- **WORK TASK**
Return all records exactly. Nothing may be added.

- **INPUT MATERIAL**
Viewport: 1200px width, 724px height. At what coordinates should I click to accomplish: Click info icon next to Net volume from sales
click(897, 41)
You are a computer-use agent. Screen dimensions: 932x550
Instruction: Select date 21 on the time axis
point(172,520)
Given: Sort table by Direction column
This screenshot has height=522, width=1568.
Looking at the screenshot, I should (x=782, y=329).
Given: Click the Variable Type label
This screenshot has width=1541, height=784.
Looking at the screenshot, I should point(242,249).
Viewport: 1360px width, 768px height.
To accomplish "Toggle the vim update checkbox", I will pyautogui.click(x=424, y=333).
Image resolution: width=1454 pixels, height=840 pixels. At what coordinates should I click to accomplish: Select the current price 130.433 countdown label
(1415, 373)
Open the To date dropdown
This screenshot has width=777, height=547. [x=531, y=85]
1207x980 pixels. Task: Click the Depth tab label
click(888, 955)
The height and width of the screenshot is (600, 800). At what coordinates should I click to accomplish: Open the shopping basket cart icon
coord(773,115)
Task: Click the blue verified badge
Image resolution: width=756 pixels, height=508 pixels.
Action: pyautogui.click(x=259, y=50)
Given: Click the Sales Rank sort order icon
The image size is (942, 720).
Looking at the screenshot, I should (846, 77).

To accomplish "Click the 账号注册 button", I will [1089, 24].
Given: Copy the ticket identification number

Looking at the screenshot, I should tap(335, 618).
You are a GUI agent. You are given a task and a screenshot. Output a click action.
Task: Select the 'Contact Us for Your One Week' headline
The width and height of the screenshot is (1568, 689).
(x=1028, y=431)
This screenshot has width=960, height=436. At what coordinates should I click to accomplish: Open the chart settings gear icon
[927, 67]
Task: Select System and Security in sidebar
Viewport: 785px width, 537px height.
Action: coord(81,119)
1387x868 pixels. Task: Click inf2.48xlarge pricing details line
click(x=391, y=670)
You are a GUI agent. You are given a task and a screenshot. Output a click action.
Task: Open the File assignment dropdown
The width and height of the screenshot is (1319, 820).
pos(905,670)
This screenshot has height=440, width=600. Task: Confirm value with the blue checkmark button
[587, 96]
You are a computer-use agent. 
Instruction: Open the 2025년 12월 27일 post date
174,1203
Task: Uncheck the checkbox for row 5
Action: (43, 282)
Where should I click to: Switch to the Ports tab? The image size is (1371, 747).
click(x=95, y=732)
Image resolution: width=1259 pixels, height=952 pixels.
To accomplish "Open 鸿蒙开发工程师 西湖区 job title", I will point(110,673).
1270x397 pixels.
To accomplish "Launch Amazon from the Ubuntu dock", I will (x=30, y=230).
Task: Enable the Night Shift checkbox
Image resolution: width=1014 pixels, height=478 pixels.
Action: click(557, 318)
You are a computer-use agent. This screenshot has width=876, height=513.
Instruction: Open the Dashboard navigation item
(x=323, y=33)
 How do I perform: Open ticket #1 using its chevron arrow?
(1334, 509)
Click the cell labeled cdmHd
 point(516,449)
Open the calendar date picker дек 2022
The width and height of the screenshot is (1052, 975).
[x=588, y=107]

- **SOLUTION**
Viewport: 1200px width, 724px height. At what coordinates should I click to accomplish: Click info icon next to Net volume from sales
click(897, 41)
You are a computer-use agent. Screen dimensions: 932x550
Instruction: Select date 21 on the time axis
point(172,520)
Given: Sort table by Direction column
This screenshot has height=522, width=1568.
Looking at the screenshot, I should (x=782, y=329).
Given: Click the Variable Type label
This screenshot has width=1541, height=784.
Looking at the screenshot, I should point(242,249).
Viewport: 1360px width, 768px height.
To accomplish "Toggle the vim update checkbox", I will pyautogui.click(x=424, y=333).
Image resolution: width=1454 pixels, height=840 pixels. At what coordinates should I click to accomplish: Select the current price 130.433 countdown label
(1415, 373)
Open the To date dropdown
This screenshot has width=777, height=547. [x=531, y=85]
1207x980 pixels. Task: Click the Depth tab label
click(888, 955)
The height and width of the screenshot is (600, 800). At what coordinates should I click to accomplish: Open the shopping basket cart icon
coord(773,115)
Task: Click the blue verified badge
Image resolution: width=756 pixels, height=508 pixels.
Action: pyautogui.click(x=259, y=50)
Given: Click the Sales Rank sort order icon
The image size is (942, 720).
Looking at the screenshot, I should (846, 77).

To accomplish "Click the 账号注册 button", I will [1089, 24].
Given: Copy the ticket identification number

Looking at the screenshot, I should tap(335, 618).
You are a GUI agent. You are given a task and a screenshot. Output a click action.
Task: Select the 'Contact Us for Your One Week' headline
The width and height of the screenshot is (1568, 689).
(x=1028, y=431)
This screenshot has width=960, height=436. At what coordinates should I click to accomplish: Open the chart settings gear icon
[927, 67]
Task: Select System and Security in sidebar
Viewport: 785px width, 537px height.
Action: coord(81,119)
1387x868 pixels. Task: Click inf2.48xlarge pricing details line
click(x=391, y=670)
You are a GUI agent. You are given a task and a screenshot. Output a click action.
Task: Open the File assignment dropdown
The width and height of the screenshot is (1319, 820).
pos(905,670)
This screenshot has height=440, width=600. Task: Confirm value with the blue checkmark button
[587, 96]
You are a computer-use agent. 
Instruction: Open the 2025년 12월 27일 post date
174,1203
Task: Uncheck the checkbox for row 5
Action: (43, 282)
Where should I click to: Switch to the Ports tab? The image size is (1371, 747).
click(x=95, y=732)
Image resolution: width=1259 pixels, height=952 pixels.
To accomplish "Open 鸿蒙开发工程师 西湖区 job title", I will point(110,673).
1270x397 pixels.
To accomplish "Launch Amazon from the Ubuntu dock", I will (x=30, y=230).
Task: Enable the Night Shift checkbox
Image resolution: width=1014 pixels, height=478 pixels.
Action: click(557, 318)
You are a computer-use agent. This screenshot has width=876, height=513.
Instruction: Open the Dashboard navigation item
(x=323, y=33)
 How do I perform: Open ticket #1 using its chevron arrow?
(1334, 509)
Click the cell labeled cdmHd
 point(516,449)
Open the calendar date picker дек 2022
The width and height of the screenshot is (1052, 975).
[x=588, y=107]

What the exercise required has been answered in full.